A state of health and an economic model that raise questions in view of the complexity of the climate challenge: “We are asking the ONF to be profitable, therefore to focus on the production and cutting of wood. New climate missions, c It’s good, but the institution can no longer fully assume the protection of the forest,” said Bruno Doucet of the NGO Canopée, close to foresters. The activist stresses that it is difficult for foresters to oppose certain practices out of concern for the forest, because they are less and less civil servants, but under private law status.

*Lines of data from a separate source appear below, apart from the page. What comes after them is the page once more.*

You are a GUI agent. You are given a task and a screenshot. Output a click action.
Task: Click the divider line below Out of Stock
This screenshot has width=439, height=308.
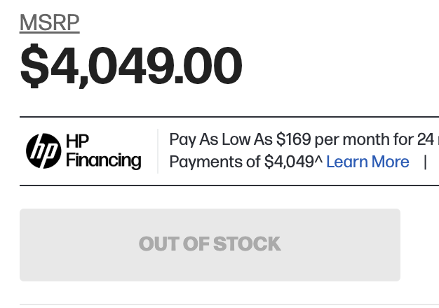(x=229, y=305)
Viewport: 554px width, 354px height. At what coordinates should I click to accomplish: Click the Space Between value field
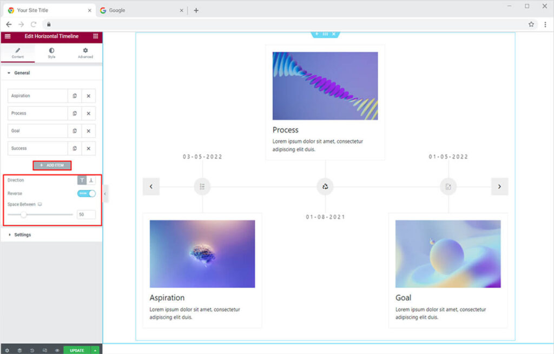[87, 215]
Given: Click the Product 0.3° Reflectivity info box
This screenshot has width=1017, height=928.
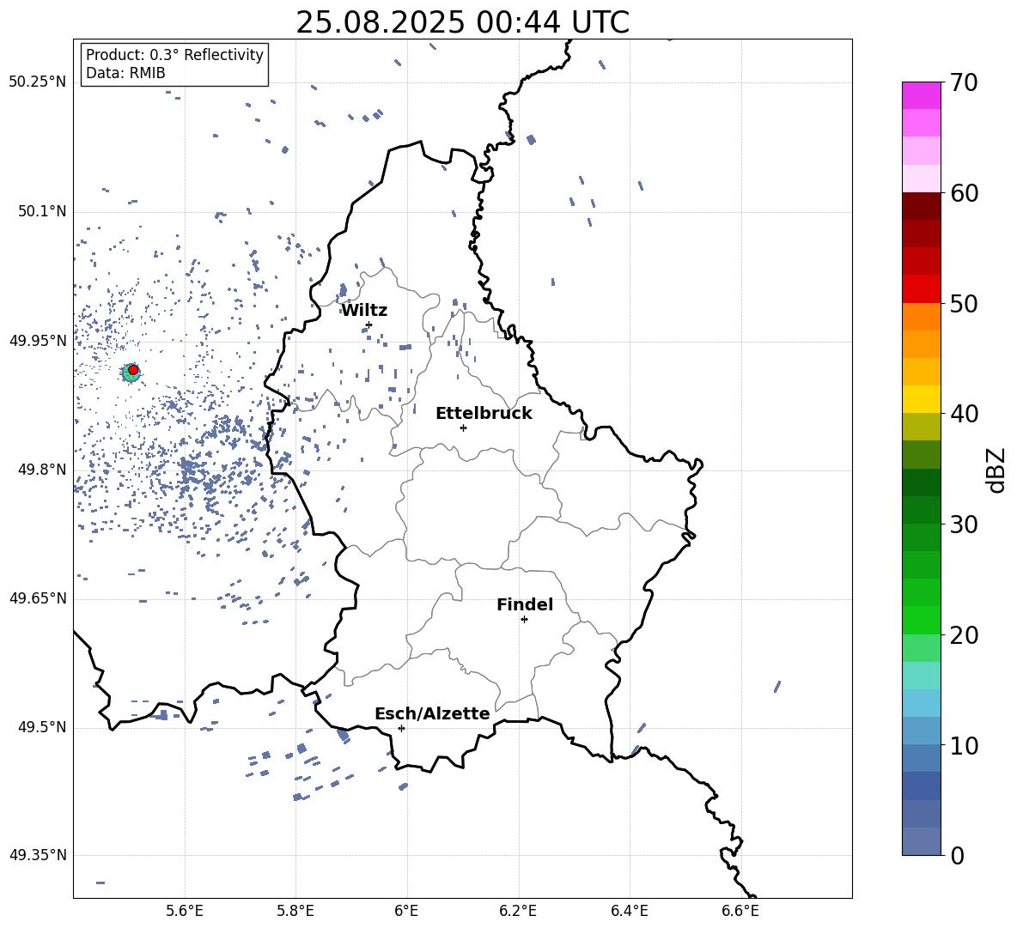Looking at the screenshot, I should tap(174, 64).
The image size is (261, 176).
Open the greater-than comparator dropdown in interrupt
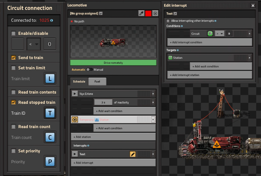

The ONF has at least obtained a freeze on its workforce for 2023. In its 2021-2025 roadmap, the government planned to cut 500 more positions. The agreement was not renegotiated, despite the publication of a Senate report in August 2022, asking to give “leeway” to the Office, after the fires. “We are going to have to do more, with so much, while cases of burnout are numerous, and there have been more than 50 suicides since 2005”, laments Patrice Martin. The union ensures that in most cases of overwork, the victims had warned of an excessive workload, or of a form of tension between two imperatives: to ensure the health of the forest and to fulfill the objectives of the institution.
Make it greener, with as many
Silviculture and ecological forest management have yet to be invented. Vast project, which will not be done without a refurbishment from top to bottom of the institution, believes the union. Asked about possible increases in staff as the climate crisis requires efforts, the Minister of Agriculture tempers: “The increase in power of the ONF’s missions must indeed be accompanied by additional means, which can pass through staff reinforcements, but we are still attentive to the general financial balance”.
And Marc Fesneau to point out that the establishment has already received 50 million euros from the recovery plan, in 2021 and 2022. These funds, added to a French wood which is selling more expensive with the war in Ukraine, should bring the result net of the public establishment to 27 million euros in 2022, announced the leaders, a record. Enough to lighten the institution’s debt a little, which amounted to 440 million euros at the end of 2021. But already, the storm is looming on the horizon: the ONF expects results much less favorable in 2023.